Well, I'll be dipped in codswallop

EVERY time I see a story about Britain's Royal Family my eyes glaze over and I immediately fall into a deep coma.

I simply don't understand why anyone would give a rip about Princess Di's alleged thigh-ulite, Prince Charles' ear wax problem or any of the other royal minutiae that seem to prop up the entire English publishing industry.

For a really interesting tale of royal love and intrigue you couldn't do better than one in which a young freedom-fighter is thrown into prison for 27 years, leaving his wife to carry on his dream of creating a new nation. But the wife becomes involved in the murder of opposition party members. Then the husband wins the Nobel Peace Prize, is released from prison and elected president of the country that imprisoned him. But the happy ending is tainted when he and his wife become embroiled in a messy public divorce.

That amazing tale is true. It involves Nelson and Winnie Mandela, South Africa's "royal" couple. But it has claimed all of about four inches of newspaper space. There has been less written about the Mandela family breakup than the recent announcement that Prince Andrew is dumping Fergie. Even though any London bookie would have given good odds that the Andy-Fergie union wasn't going to last, mainly on the fairly rampant rumor that Fergie actually is a guy in drag (Or maybe she just went to the John Wayne School of Swaggering).

Let's not get into why the Western press is so intensely interested in the British royal family's fandangos yet has no interest in racy royal shenanigans from South Africa, Japan, China or Indonesia. My basic feeling is that the media's instinct to ignore royal domestic disputes in those other countries is correct and they should apply that policy to Britain.

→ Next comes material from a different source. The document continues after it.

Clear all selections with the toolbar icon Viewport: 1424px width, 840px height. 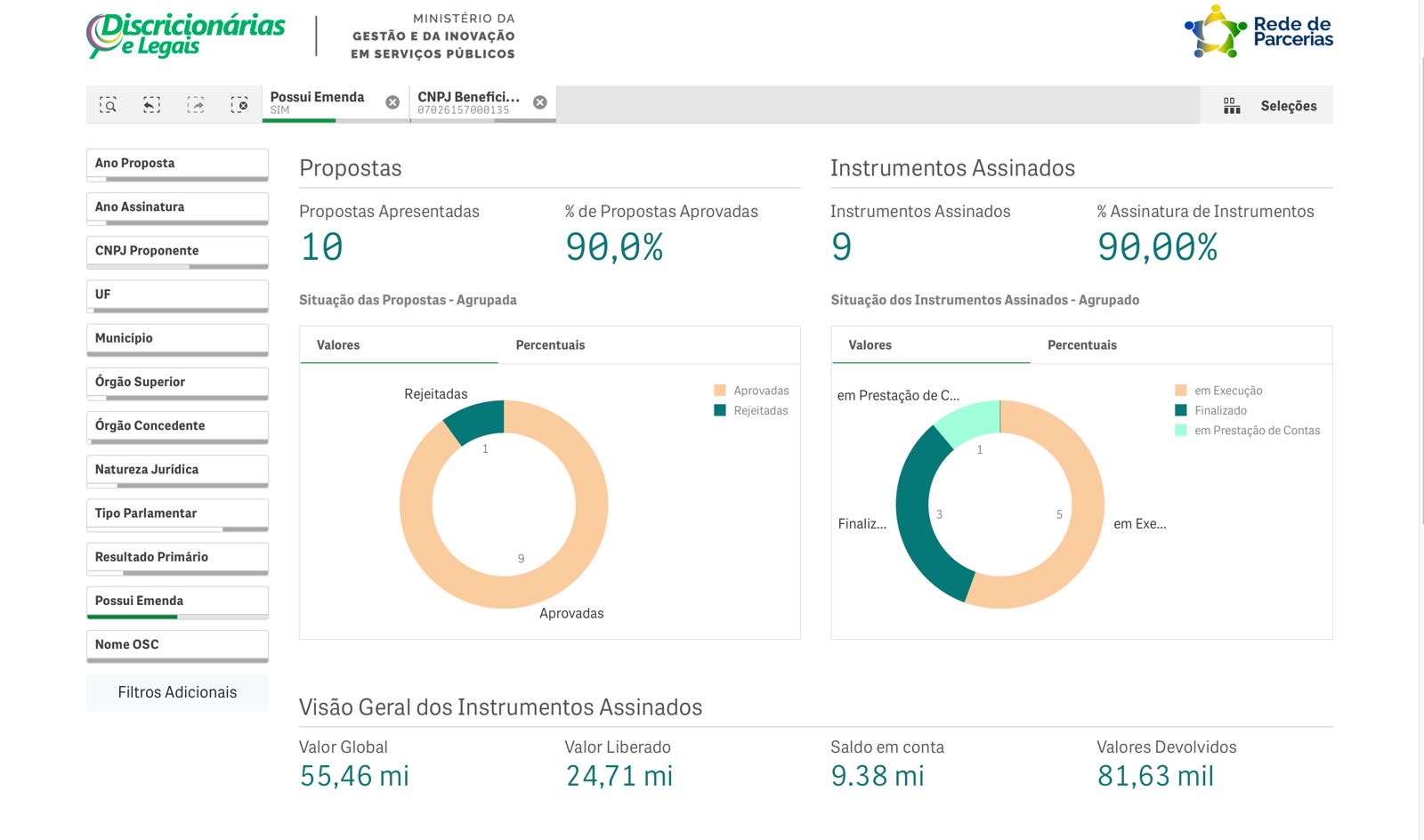click(239, 105)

But they don't. And so it is with profound disinterest that I view each dispatch on Britain's royal family that leaks into the American press.

That is, until yesterday.

Yesterday I accidentally read a report concerning Queen Elizabeth's youngest son. Before I could stop myself, I came across the this line:

"We are forever being told we have a rigid class structure. That's a load of codswallop," Prince Edward said.

AS someone who is always on the lookout for new and exciting words, this was just a fantastic discovery. Codswallop! What a great word! I didn't even know what it meant. But I decided it would become a part of my verbal arsenal. That's a load of codswallop! I practiced it. I couldn't wait to use it. And then I realized I better find out what it means.
We don't have any Limeys in the newsroom, so I went to the closest thing we have, a Kiwi. People from New Zealand are pretty much like people from England, only more into sheep.

"So, exactly what is codswallop?" I asked our resident Kiwi.

"Fish poop," he said. "Specifically, cod fish poop."

Man. That's great. You'd never hear President Clinton call a Republican bill "a load of salmon doody."

Some punk member of the British royal family - maybe a queen or something - once described America and England as "two countries separated by a common language." I've always believed that but suspected England was hoarding some of the better English words. The use of "codswallop" by Prince Edward confirms that.

The down side of all this is that now I am an avid reader of news about Britain's royal family. If they were hiding "codswallop" all these years, what other cool words are they keeping to themselves?

If anyone tries to tell you that isn't the case, tell them that's a load of humuhumunukunukuapua'a-swallop.



Charles Memminger, winner of National Society of Newspaper Columnists awards in 1994 and 1992, writes "Honolulu Lite" Monday, Wednesday and Friday. Write to him at the Honolulu Star-Bulletin, P.O. Box 3080, Honolulu, 96802 or send E-mail to 71224.113@compuserve.com.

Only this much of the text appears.